Passou duas semanas em casa, sem nenhum contato físico além do cachorro. “Durante os 14 dias em que eu fiquei isolado devido ao coronavírus, aí realmente só falava com meu filho por telefone, vídeo chamada ou WhatsApp”, conta. E entrou para a mais recente estatística levantada pela própria Prefeitura. De acordo com inquérito sorológico divulgado pelo município na semana passada, 10% da população da cidade já teve contato com o vírus. “A gente já tem na cidade 1,2 milhão de pessoas imunizadas, mas a grande discussão agora é sobre quanto tempo dura essa imunização”, diz. Essa resposta ninguém tem ainda. São Paulo, segundo o boletim divulgado pela prefeitura no último dia 14, já tem 179.401 casos confirmados da doença, além de 8.443 mortos.

A gestão da pandemia pelo Estado de São Paulo e pela capital, gerida por Covas, recebeu elogios no início. Hospitais de campanha foram erguidos rapidamente e medidas mais drásticas, como o fechamento do comércio, foram implementadas logo no começo da crise. A postura se contrapunha a do presidente Jair Bolsonaro, contrário às quarentenas por temer uma crise econômica. Mas cem dias depois, mesmo com os números da doença ainda altos, tanto o prefeito como o governador João Doria voltaram atrás e começaram a reabrir gradativamente alguns setores, com horários reduzidos. Primeiro as lojas, incluindo shoppings centers. Depois, restaurantes e bares. E, por último, academias de ginástica.

O recuo foi criticado por epidemiologistas, que temem uma piora na situação da doença diante da flexibilização. “Normalmente quando a gente apanha dos dois lados, tanto daqueles que não querem que reabra, quanto daqueles que querem que abra, é porque estamos conseguindo fazer um meio termo entre o que é possível e o que não é possível”, diz Covas, que afirma que, se for preciso, fechará outra vez a cidade. “O bem maior a ser preservado é a vida. Não tem consumidor se todo mundo morrer.”

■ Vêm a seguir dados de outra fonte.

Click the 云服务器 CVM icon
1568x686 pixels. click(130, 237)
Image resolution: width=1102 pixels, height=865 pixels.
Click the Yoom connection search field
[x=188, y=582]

As escolhas, quaisquer que sejam elas, terão para ele um custo político em exatos quatro meses, tempo que resta para as eleições municipais, adiadas para 15 de novembro. Covas garante sem titubear que, mesmo após a “escalada” de desafios já encarados até agora, é pré-candidato à reeleição. “Com certeza”. Em um ano comum, julho já seria um mês em que as agendas dos pré-candidatos estariam a todo o vapor, tomadas pelo chamado corpo a corpo, ou o contato direto com o eleitor. Beijos, abraços e poses para as fotos estampariam os jornais e as redes sociais. Mas 2020 definitivamente não é um ano comum. E o único assunto, até agora, é a pandemia, que o prefeito reafirmou o quanto pôde que “ainda não acabou” —enquanto é pressionado a planejar o futuro: ele disse que não se pode garantir que haverá festa de ano novo pública ou Carnaval. “É para ir com a cautela necessária para a gente tentar compatibilizar o crescimento econômico e tentar estancar o desemprego na cidade de São Paulo. E esse não é um ponto de equilíbrio fácil de se encontrar”, diz. “A gente não tem um manual para tentar passar por uma pandemia. Só sabemos que, comemorar efetivamente o fim dela, só muito provavelmente quando tiver algum tipo de vacina. E ninguém sabe quando isso vai acontecer. Gostaria de ter essa data”.